Tahun lalu, ilmuwan melaporkan lubang besar yang tampak terbuka di lapisan ozon di atas Kutub Utara. Lubang tersebut misterius karena tidak biasanya terjadi.
Kini, para peneliti menemukan bahwa kemungkinan lubang tersebut disebabkan oleh rangkaian peristiwa yang dipicu oleh rekor suhu permukaan laut di Pasifik Utara, menurut sebuah studi baru yang dilaporkan di Advances in Atmospheric Sciences.
Lubang di lapisan ozon, mengacu pada 'tambalan' di atas Antartika di belahan Bumi selatan selama musim semi Australia sekitar September, Oktober, dan November setiap tahun. Kutub Utara di belahan Bumi utara, biasanya terlalu hangat untuk awan stratosfer kutub terbentuk, yang merupakan pendorong utama proses penipisan ozon di musim semi.
Namun pada musim semi tahun 2020, sebuah lubang yang belum pernah terjadi sebelumnya terbentuk di atas Kutub Utara. Para ilmuwan dari Chinese Academy of Sciences menggunakan data satelit dan simulasi untuk menunjukkan bahwa lubang itu adalah dampak dari rekor suhu permukaan laut Pasifik Utara yang terjadi antara Februari dan Maret.
Suhu permukaan laut yang lebih hangat ini, berkontribusi melemahkan gelombang planet yang penting (yang membantu memindahkan panas dari daerah tropis ke kutub, dan udara dingin dari kutub ke daerah tropis untuk menjaga keseimbangan atmosfer), yang mempengaruhi rendahnya Aleutian, sebuah titik rendah atmosfer besar yang pusat tekanannya sering berdiam di atas Kepulauan Aleutian dekat Teluk Alaska setiap musim dingin.
Hasil dari efek knock-on ini adalah pusaran kutub stratosfer yang sangat dingin dan persisten antara Februari dan April 2020, sehingga memungkinkan pembentukan awan stratosfer kutub yang memecah lapisan ozon.
Lapisan ozon merupakan wilayah dari stratosfer antara 15 hingga 30 kilometer di atas permukaan Bumi yang memiliki konsentrasi tinggi ozon gas. Lapisan ini menyerap banyak sinar ultraviolet Matahari yang berbahaya, bertindak sebagai perisai tak terlihat untuk planet kita.

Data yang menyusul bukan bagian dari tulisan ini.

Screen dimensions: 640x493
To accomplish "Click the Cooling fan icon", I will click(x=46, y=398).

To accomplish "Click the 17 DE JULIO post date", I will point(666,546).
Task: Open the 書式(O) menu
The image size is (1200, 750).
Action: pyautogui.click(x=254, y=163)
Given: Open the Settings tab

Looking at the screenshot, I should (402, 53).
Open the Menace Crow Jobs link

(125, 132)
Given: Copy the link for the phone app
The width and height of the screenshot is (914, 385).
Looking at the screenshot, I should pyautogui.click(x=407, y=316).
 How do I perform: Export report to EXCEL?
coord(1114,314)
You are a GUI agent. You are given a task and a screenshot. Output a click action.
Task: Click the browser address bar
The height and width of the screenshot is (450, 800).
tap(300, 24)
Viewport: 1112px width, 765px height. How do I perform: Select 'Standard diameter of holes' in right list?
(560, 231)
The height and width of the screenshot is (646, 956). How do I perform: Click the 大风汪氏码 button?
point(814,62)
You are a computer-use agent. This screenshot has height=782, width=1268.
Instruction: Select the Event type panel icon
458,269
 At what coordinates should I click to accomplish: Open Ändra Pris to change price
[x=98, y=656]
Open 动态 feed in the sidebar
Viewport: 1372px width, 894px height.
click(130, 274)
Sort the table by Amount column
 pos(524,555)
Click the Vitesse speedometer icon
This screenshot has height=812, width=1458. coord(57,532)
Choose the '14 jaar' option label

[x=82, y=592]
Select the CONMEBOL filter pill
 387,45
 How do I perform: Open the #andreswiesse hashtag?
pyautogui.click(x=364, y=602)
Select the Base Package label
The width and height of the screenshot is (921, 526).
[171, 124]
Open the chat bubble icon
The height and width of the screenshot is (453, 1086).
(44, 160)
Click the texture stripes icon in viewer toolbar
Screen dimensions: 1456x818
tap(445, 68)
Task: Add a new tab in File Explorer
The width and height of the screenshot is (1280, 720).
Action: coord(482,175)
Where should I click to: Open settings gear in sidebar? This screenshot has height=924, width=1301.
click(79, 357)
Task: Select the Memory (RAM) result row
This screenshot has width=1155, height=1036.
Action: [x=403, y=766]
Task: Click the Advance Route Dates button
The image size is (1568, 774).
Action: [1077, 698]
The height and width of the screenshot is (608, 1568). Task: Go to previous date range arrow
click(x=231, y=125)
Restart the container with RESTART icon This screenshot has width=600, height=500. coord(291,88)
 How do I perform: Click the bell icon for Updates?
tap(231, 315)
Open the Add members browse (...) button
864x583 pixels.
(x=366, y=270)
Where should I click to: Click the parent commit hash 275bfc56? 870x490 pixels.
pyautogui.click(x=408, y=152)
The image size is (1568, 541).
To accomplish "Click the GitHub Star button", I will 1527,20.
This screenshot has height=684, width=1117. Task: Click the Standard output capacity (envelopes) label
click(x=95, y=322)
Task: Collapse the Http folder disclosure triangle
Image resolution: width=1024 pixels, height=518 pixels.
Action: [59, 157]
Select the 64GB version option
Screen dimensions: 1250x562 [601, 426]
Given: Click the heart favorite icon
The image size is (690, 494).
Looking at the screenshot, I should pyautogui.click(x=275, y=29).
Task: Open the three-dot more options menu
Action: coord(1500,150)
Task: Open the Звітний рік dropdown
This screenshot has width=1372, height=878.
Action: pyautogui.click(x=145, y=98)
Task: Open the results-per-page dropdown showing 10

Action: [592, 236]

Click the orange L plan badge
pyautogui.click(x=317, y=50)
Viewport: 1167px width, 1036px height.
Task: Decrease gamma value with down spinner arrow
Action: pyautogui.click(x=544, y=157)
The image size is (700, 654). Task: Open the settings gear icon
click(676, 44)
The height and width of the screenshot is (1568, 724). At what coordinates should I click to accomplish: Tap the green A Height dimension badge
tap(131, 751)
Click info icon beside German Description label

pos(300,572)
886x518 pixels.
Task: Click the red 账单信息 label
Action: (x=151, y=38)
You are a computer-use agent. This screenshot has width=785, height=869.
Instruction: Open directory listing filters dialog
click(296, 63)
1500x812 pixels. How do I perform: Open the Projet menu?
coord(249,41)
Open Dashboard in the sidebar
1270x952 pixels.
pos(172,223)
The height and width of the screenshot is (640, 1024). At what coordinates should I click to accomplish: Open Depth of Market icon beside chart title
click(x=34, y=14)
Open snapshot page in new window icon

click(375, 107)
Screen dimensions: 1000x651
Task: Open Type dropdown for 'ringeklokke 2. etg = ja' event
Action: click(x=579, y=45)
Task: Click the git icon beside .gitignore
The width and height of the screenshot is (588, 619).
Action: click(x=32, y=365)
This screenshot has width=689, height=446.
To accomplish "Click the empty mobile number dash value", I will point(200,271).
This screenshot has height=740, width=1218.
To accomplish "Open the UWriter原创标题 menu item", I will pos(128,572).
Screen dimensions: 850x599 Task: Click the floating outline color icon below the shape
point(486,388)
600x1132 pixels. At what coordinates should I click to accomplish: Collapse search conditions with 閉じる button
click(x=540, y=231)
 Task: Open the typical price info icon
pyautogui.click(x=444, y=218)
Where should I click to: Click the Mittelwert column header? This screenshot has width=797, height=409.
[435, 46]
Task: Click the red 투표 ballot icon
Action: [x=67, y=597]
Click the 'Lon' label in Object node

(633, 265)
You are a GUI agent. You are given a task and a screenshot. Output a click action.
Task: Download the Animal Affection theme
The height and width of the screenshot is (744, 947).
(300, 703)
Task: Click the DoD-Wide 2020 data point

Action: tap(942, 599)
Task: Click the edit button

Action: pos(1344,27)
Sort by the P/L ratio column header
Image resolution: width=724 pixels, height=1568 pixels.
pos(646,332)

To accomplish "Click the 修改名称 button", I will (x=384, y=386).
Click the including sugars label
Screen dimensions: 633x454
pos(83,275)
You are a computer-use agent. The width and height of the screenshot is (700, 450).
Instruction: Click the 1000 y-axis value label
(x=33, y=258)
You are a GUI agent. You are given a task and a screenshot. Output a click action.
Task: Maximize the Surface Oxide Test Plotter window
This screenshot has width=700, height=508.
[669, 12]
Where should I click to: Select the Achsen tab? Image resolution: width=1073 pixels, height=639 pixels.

Sayangnya, lapisan ini terdegradasi oleh chlorofluorocarbons (CFC), bahan kimia buatan manusia yang pernah banyak digunakan dalam semprotan aerosol, pelarut, dan sebagai pendingin lemari es. CFC bertahan lama dalam udara hingga bisa melayang naik ke stratosfer.
Meski CFC telah dihapus secara bertahap di bawah Protokol Montreal pada akhir 1980-an, zat ini terus bersembunyi di atmosfer Bumi untuk beberapa waktu. CFC terutama menimbulkan masalah ketika ada pembentukan awan stratosfer kutub, awan ketinggian tinggi yang dapat membantu meningkatkan reaksi kimia yang melibatkan CFC yang menyebabkan penipisan ozon.
Sejauh ini, Protokol Montreal dianggap sebagai keberhasilan yang luar biasa. Ini adalah satu-satunya perjanjian lingkungan Perserikatan Bangsa-Bangsa (PBB) yang diratifikasi oleh setiap negara di dunia, dan lapisan ozon, secara keseluruhan, berada dalam kondisi yang jauh lebih baik dibandingkan tiga dekade sebelumnya. Namun, seperti yang ditunjukkan penelitian ini, masalah CFC dan penipisan ozon terus menghantui planet kita.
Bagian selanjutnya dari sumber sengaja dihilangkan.